# Bricked Nexus 7



## loonie01 (Aug 13, 2011)

I fooled around with the build.prop and now when it boots up I just get a blank screen.


----------



## winner00 (Jun 6, 2011)

So does it show the Google when you boot up or nothing happens?


----------



## altimax98 (Jul 14, 2011)

*sigh......

Not to be "that guy" but seriously bricking a device means you F'd up so bad that when you hold the power button and any combination of the hard keys your device fails to respond even with a flashing screen... THEN you do so and plug into a windows computer and hear the ding, and another ding when you turn it on (meaning its attempting to power on the on fails).... THEN you might be bricked....

do some reading about fastboot and stuff and find out how to push the system files your looking for back over its very simple especially if you have the SDK or part of it installed. Chances are when you reboot you can go into the recovery (assuming your running TWRP or CWR) you can system wipe and reinstall the rom/system files....
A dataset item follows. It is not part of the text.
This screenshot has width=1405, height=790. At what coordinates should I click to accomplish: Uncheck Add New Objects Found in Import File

Above all your not bricked... I'd bet serious money that without a baseband/radio it's next to impossible to brick a nexus device.


----------



## loonie01 (Aug 13, 2011)

Altimax - yeah it's something like that. I'm still learning the fastboot commands. Here is what I have and what it will not do. It will power on just past the Google logo then onto a blank screen. I can flash CWM but have not got it to stay. For some reason (that I have not yet figured out) adb shell sais that it cannot find the device. I'm still learning. I have the factory image but I see thats for Linux.


----------



## altimax98 (Jul 14, 2011)

loonie01 said:


> Altimax - yeah it's something like that. I'm still learning the fastboot commands. Here is what I have and what it will not do. It will power on just past the Google logo then onto a blank screen. I can flash CWM but have not got it to stay. For some reason (that I have not yet figured out) adb shell sais that it cannot find the device. I'm still learning. I have the factory image but I see thats for Linux.
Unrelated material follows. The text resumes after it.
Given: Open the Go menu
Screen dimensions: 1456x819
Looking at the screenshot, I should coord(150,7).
If you have the System.img file you can go into the bootloader and then fastboot flash system system.img or something along those lines and itll flash the system partition. I dont have the device but it isnt much different then the Galaxy Nexus. Also you can go into the bootloader and then flash the recovery you want, boot into the recovery and then go ahead and flash a new system file.

There are a bunch of ways.... but your not bricked, not in the least bit....You may even be able to boot into the recovery and then adb push (stock build.prop) /system/build.prop and reboot... but i dont know if the recovery supports adb yet. Also ive had some success in pushing that file during the non-boot situation. Ive pushed a host of framework and system files on the black screen...


----------



## headcheese (Aug 1, 2011)

loonie01 said:


> Altimax - yeah it's something like that. I'm still learning the fastboot commands. Here is what I have and what it will not do. It will power on just past the Google logo then onto a blank screen. I can flash CWM but have not got it to stay. For some reason (that I have not yet figured out) adb shell sais that it cannot find the device. I'm still learning. I have the factory image but I see thats for Linux.
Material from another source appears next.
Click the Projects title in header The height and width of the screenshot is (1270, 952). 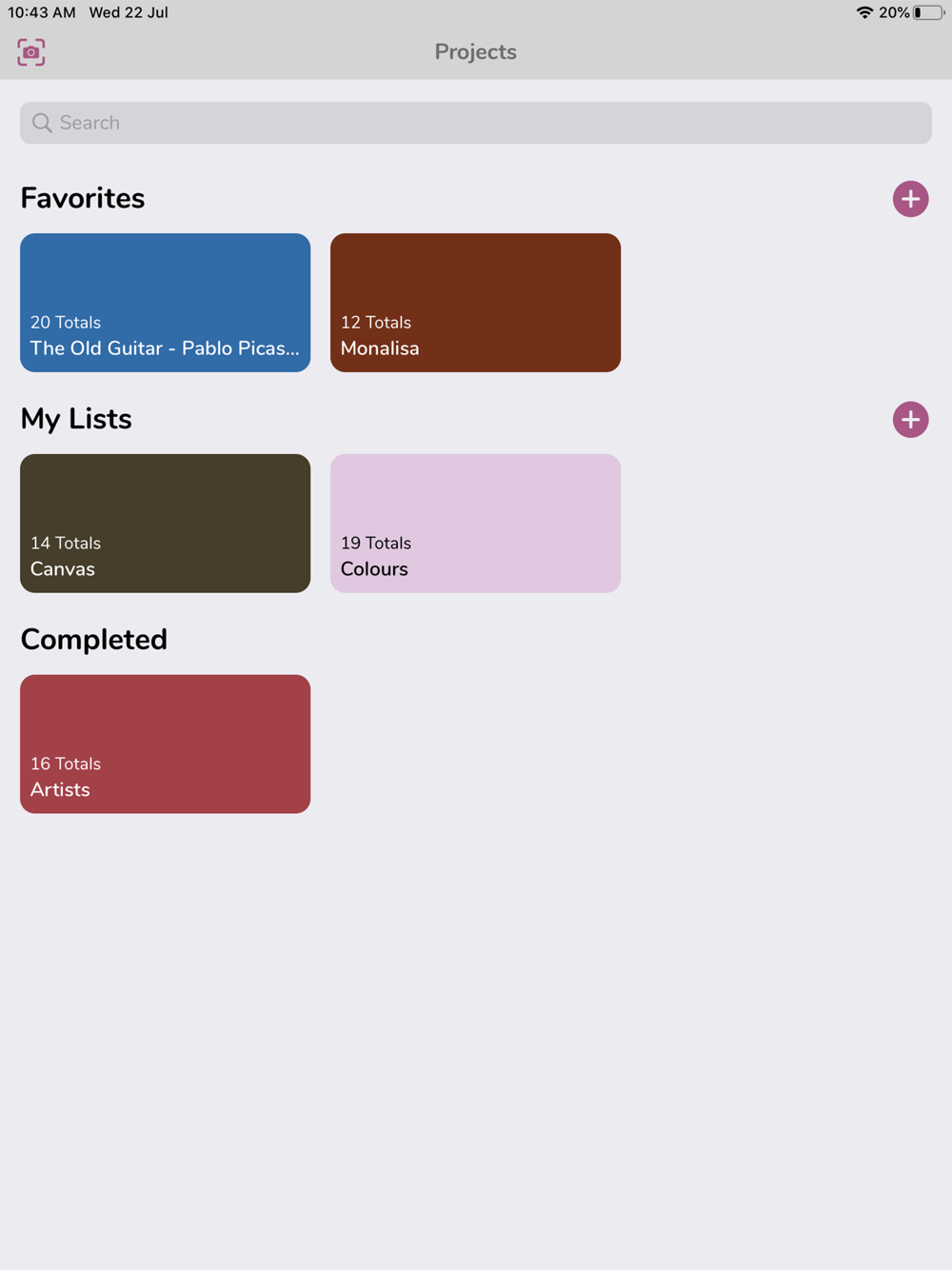click(x=476, y=52)
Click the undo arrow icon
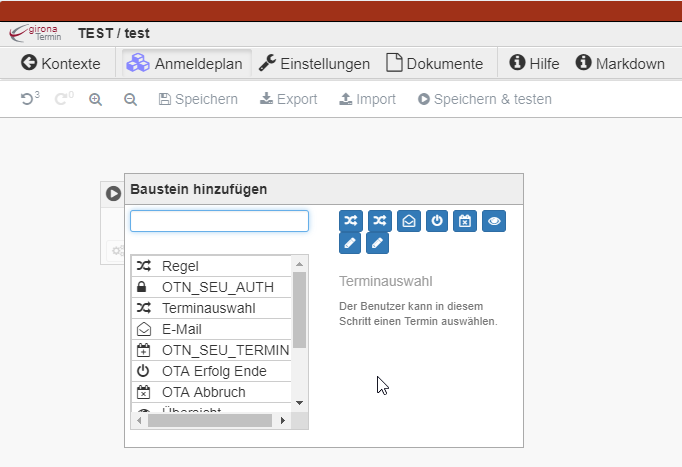The height and width of the screenshot is (467, 682). click(x=27, y=99)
Is the factory image a zip. With like a system.img, boot.img, etc?

Can you run adb reboot bootloader?

Sent from my ADR6400L using Tapatalk 2


----------



## loonie01 (Aug 13, 2011)

Its a .tar file

Sent from my DROID RAZR using Tapatalk 2


----------



## headcheese (Aug 1, 2011)

Make sure you have the correct stock image. Unzip that file to where ever your fastboot.exe is located on your pc. Probably c: android-sdk/platformtools.

In terminal on your pc cd to that folder. If you right click on the folder at the top of the window in win7 you can "copy address as text" then paste it into terminal/cmd. Easy peasy.

Adb reboot bootloader
Then fastboot flash all the files in the stock image.

Fastboot flash boot boot.img
Fastboot flash recovery recovery.img
Fastboot flash system system.img

Then

Fastboot erase userdata
Fastboot erase cache
Fastboot reboot

Then you win

This is how it works on the gnex and xoom im assuming its the same.

How do you already have a nexus 7 if u dont know how to do this shit

Sent from my ADR6400L using Tapatalk 2


----------



## headcheese (Aug 1, 2011)

Or you can try just flash cwm recovery in fastboot then flash the rom in the development section using recovery.

Probably a better option.

Sent from my ADR6400L using Tapatalk 2


----------



## loonie01 (Aug 13, 2011)

Headcheese - Got it off craigslist. NO JOKE. dude sold me one from Google IO under $200.


----------



## headcheese (Aug 1, 2011)

loonie01 said:


> Headcheese - Got it off craigslist. NO JOKE. dude sold me one from Google IO under $200.


Nice. Super jealous.

Sent from my ADR6400L using Tapatalk 2


----------



## loonie01 (Aug 13, 2011)

I've got CWM recovery up.


----------



## loonie01 (Aug 13, 2011)

I got it. I had to redownload the nexus image file from google. First file was corrupt.


----------



## throwbot (Jan 2, 2012)

headcheese said:


> Nice. Super jealous.
> 
> Sent from my ADR6400L using Tapatalk 2


Agreed. I would kill someone (who doesn't know what they are doing with it) for an I/O version of the tablet...







jk

Sent from my Galaxy Nexus using Tapatalk 2


----------



## loonie01 (Aug 13, 2011)

Lol

Sent from my DROID RAZR using Tapatalk 2


----------



## Mustang302LX (Jun 28, 2011)

throwbot said:


> Agreed. I would kill someone (who doesn't know what they are doing with it) for an I/O version of the tablet...
> 
> 
> 
> ...


Meh. The white is cool but I don't want an 8GB version.


----------



## ERIFNOMI (Jun 30, 2011)

Mustang302LX said:


> Meh. The white is cool but I don't want an 8GB version.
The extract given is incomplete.